### [Task statement]
Edit the data starting at the line that contains "Screen dimensions: 1513x784" and ending at the line that contains "Screen dimensions: 670x463 [x=43, y=132]", replacing "dropdown" with "drop-down menu" and changing nothing else. Return only those lines, without the pictures.

### [Available records]
:::::

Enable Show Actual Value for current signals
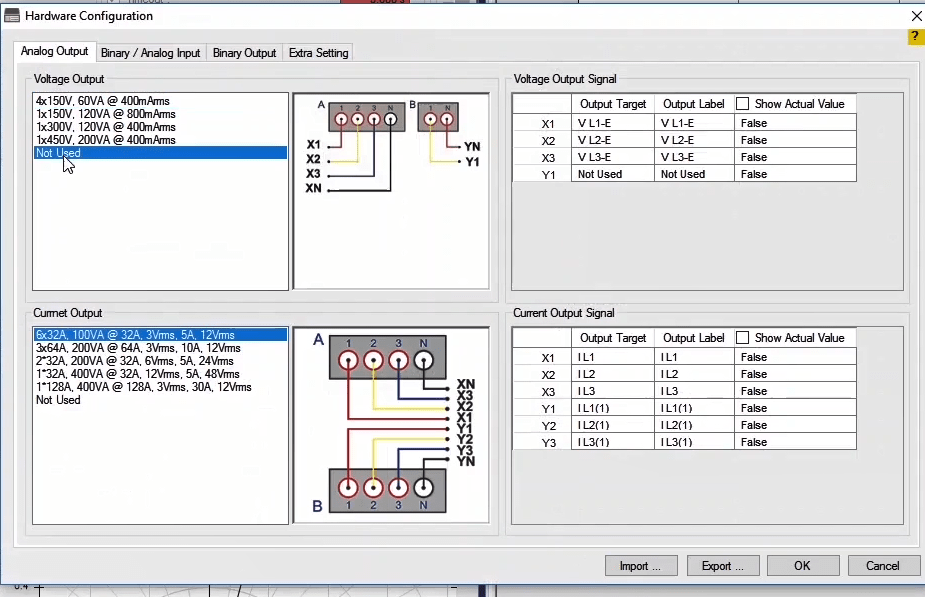Image resolution: width=925 pixels, height=597 pixels. coord(743,338)
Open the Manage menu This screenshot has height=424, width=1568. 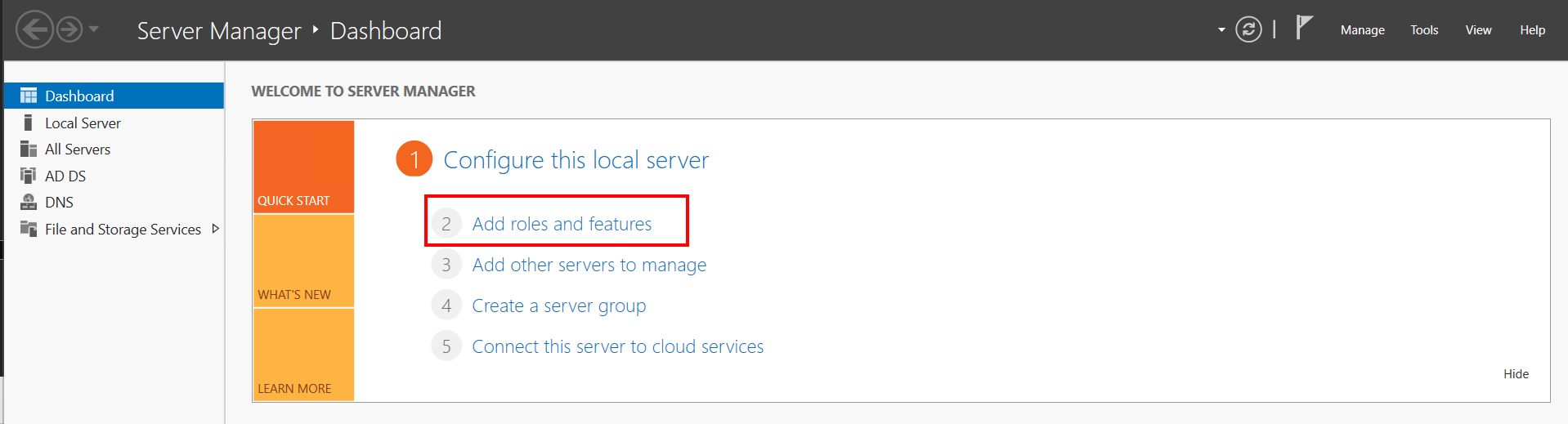(x=1362, y=30)
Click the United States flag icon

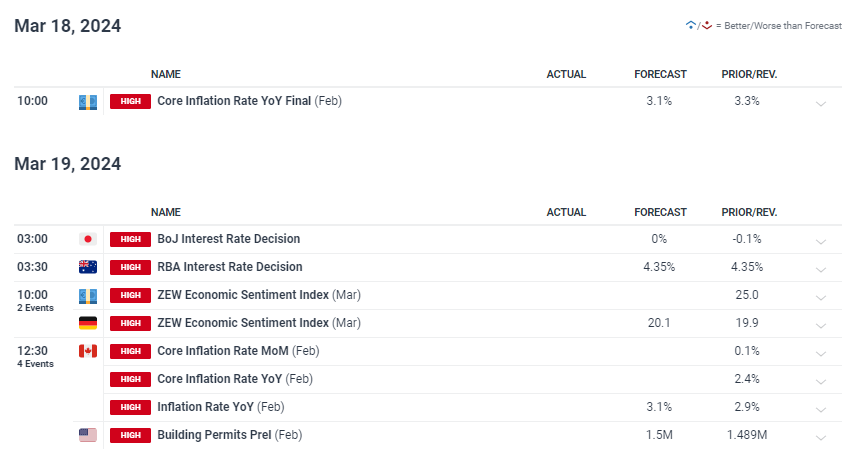[87, 435]
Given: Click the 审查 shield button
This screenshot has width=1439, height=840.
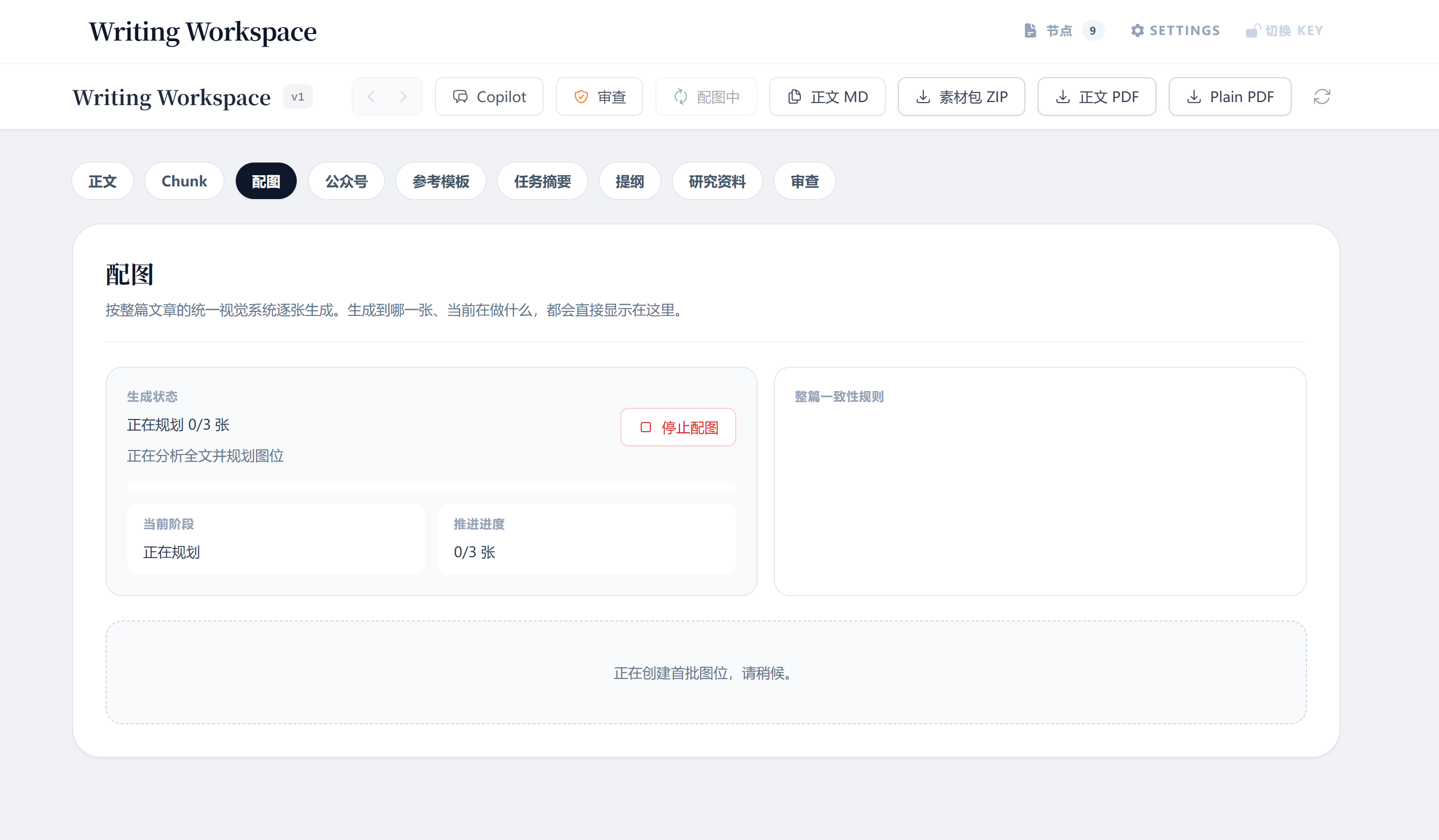Looking at the screenshot, I should coord(599,97).
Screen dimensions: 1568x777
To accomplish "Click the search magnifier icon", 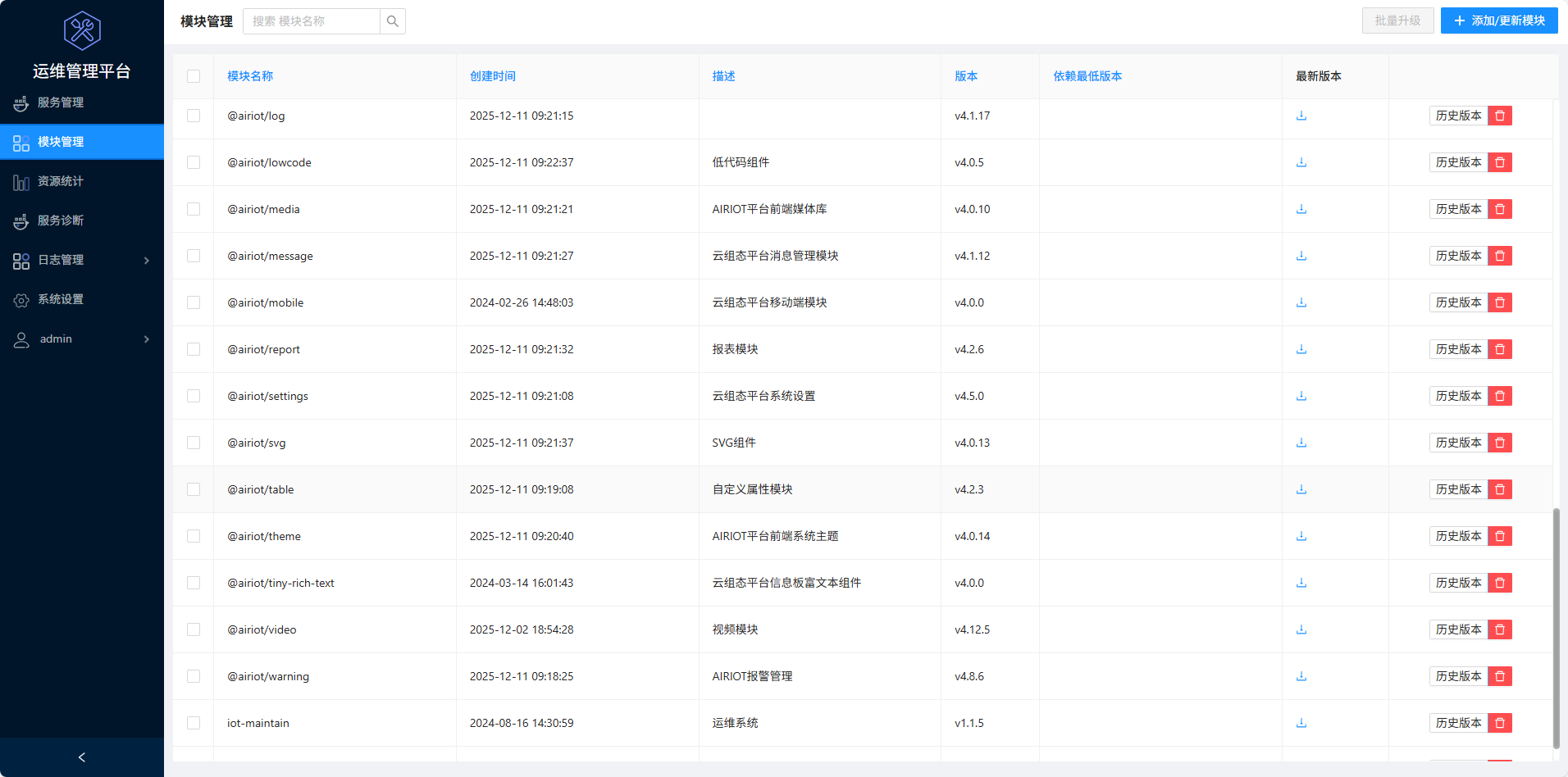I will click(x=393, y=21).
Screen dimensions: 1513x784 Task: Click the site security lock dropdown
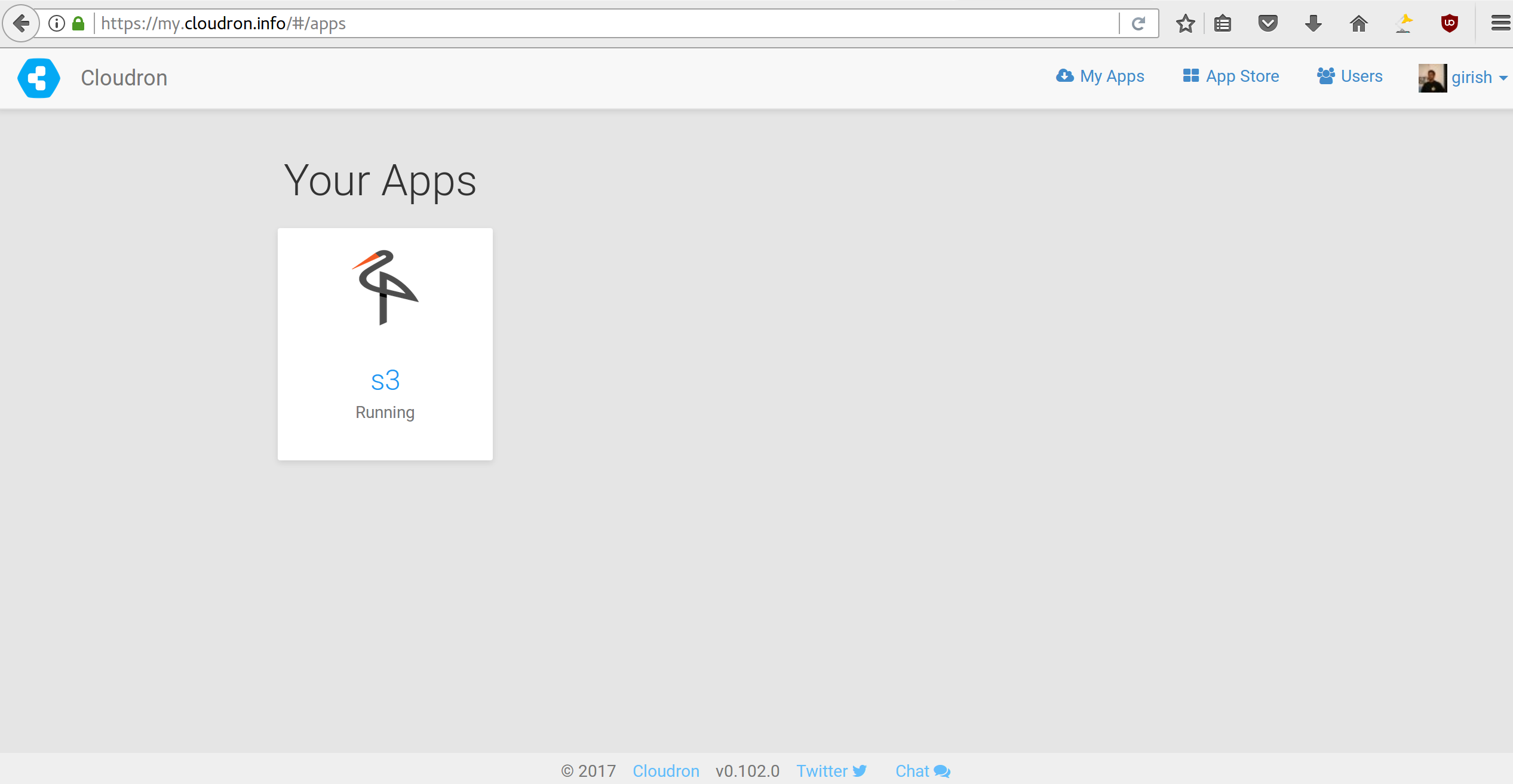(78, 23)
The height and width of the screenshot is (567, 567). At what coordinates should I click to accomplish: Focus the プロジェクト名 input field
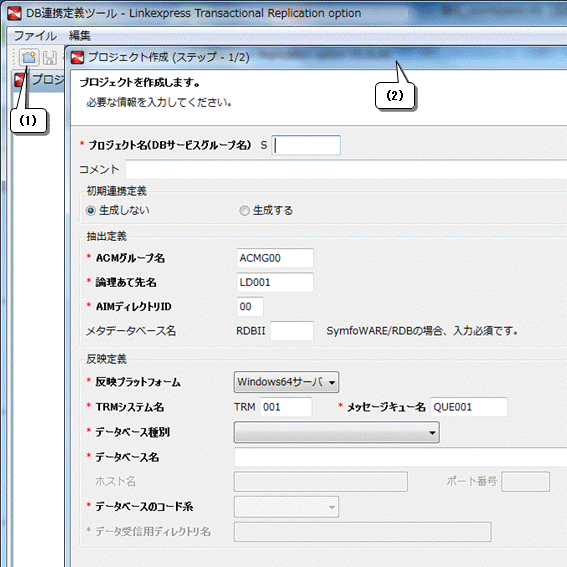coord(306,145)
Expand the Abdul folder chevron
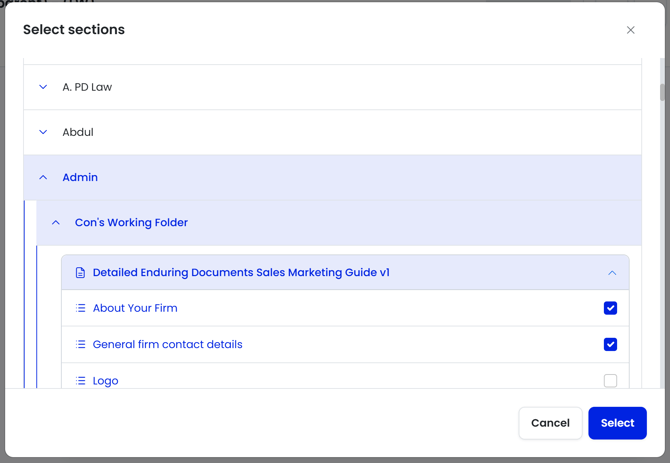Screen dimensions: 670x463 [x=43, y=132]
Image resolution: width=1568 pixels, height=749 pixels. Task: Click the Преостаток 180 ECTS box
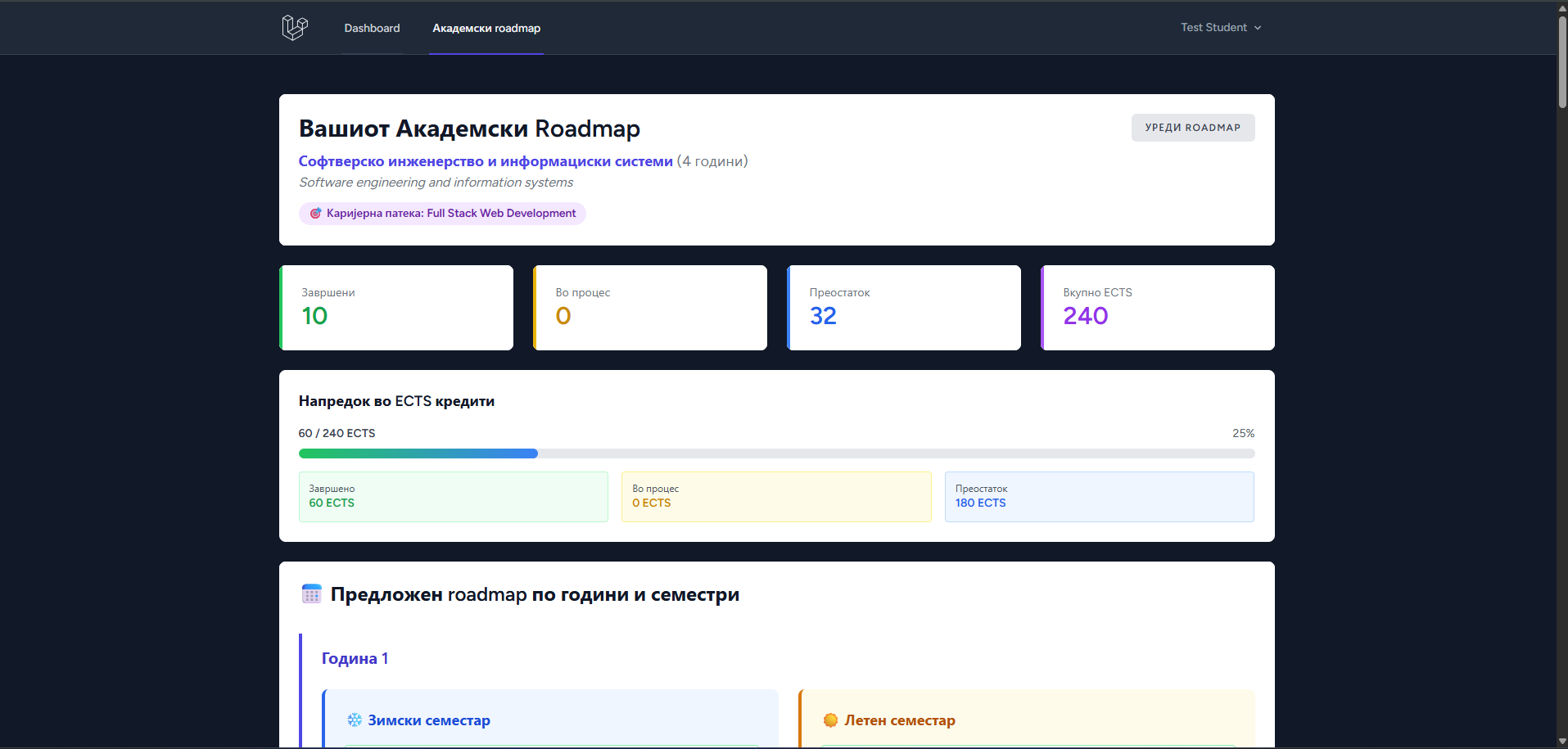click(x=1099, y=497)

:::::

### [Answer to this exercise]
Screen dimensions: 1513x784 Task: Click the site security lock drop-down menu
(78, 23)
The height and width of the screenshot is (567, 567). At what coordinates should I click to accomplish: Focus the プロジェクト名 input field
coord(306,145)
Expand the Abdul folder chevron
Screen dimensions: 670x463 [x=43, y=132]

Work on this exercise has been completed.